Records contained in a dataset:
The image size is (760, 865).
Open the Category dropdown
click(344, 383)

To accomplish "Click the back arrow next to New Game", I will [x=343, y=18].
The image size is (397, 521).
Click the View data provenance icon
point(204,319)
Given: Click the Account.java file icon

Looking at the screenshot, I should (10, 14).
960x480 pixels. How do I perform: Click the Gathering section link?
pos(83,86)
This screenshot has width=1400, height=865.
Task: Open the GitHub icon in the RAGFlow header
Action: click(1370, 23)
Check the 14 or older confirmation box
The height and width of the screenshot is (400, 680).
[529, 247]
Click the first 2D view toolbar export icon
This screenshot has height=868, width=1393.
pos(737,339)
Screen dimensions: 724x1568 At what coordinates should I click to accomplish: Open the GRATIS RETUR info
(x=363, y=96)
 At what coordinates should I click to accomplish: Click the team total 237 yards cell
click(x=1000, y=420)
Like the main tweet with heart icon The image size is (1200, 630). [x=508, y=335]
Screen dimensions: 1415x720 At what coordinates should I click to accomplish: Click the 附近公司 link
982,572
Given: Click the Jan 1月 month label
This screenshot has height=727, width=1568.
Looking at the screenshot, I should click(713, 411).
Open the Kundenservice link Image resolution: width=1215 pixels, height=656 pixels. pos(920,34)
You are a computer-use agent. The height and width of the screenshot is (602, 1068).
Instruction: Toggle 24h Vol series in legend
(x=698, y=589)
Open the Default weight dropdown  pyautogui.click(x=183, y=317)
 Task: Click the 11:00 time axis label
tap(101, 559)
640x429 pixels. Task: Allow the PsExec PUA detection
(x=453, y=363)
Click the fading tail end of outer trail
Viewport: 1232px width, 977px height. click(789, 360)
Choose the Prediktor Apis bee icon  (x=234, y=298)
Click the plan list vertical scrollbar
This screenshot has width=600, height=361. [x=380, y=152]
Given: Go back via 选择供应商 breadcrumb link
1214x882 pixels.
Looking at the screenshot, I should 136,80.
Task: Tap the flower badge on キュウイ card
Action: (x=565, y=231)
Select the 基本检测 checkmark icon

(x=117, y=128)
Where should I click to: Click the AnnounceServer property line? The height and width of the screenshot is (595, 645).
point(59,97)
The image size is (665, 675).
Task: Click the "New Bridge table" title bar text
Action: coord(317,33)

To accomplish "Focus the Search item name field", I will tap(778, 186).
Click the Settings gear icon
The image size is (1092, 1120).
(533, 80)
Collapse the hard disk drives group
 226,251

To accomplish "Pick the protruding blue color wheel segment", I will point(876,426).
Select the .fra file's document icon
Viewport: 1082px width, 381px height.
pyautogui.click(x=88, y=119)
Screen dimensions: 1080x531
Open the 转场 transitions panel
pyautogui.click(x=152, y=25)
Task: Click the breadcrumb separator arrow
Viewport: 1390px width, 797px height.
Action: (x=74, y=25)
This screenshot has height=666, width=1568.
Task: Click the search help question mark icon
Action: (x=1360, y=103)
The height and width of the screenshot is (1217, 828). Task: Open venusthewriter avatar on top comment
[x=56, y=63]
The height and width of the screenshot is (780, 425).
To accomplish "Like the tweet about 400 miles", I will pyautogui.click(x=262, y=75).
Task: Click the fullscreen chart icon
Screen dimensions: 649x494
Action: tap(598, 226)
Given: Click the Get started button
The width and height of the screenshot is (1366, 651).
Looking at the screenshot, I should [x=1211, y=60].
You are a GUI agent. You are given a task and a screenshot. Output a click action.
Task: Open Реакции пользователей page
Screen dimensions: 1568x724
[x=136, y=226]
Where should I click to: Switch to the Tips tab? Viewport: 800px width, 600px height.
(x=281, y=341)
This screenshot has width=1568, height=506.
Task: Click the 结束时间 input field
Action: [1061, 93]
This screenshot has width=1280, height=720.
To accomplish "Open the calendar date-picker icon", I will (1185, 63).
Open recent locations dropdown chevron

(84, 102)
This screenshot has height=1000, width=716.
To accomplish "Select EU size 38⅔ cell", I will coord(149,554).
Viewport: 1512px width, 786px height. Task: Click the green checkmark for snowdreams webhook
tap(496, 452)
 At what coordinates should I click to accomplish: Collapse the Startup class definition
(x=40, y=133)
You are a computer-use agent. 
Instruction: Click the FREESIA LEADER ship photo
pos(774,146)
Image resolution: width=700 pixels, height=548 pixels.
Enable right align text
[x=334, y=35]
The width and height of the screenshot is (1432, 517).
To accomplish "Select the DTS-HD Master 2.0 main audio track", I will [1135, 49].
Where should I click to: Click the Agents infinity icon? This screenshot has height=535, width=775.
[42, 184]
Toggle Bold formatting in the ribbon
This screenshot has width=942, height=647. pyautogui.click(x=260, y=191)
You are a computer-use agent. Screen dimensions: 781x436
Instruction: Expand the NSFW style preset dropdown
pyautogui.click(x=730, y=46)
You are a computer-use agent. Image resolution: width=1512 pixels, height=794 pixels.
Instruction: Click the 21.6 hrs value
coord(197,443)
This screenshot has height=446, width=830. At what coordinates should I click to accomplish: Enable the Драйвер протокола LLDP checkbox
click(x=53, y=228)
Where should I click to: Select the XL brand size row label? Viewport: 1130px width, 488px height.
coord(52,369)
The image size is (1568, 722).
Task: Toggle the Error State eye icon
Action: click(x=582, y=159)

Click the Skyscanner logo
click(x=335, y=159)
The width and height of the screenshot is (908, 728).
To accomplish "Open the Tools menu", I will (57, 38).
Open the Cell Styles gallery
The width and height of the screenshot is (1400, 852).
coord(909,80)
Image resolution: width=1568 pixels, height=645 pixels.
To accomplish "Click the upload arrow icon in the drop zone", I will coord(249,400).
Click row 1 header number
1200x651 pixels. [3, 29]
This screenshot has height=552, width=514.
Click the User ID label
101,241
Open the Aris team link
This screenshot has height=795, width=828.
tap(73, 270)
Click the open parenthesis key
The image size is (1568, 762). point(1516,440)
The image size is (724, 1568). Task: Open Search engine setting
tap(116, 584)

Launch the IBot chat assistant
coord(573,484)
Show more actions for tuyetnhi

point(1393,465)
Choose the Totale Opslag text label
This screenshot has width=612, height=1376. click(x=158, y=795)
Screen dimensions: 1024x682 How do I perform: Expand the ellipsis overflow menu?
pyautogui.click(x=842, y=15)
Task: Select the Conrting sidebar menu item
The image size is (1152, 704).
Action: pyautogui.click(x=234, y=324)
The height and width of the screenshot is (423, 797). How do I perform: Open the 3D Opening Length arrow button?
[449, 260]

■ Goal of the exercise: Looking at the entries above, say how many lines contain the word "Like". Nothing but the number is needed.

■ Response below: 2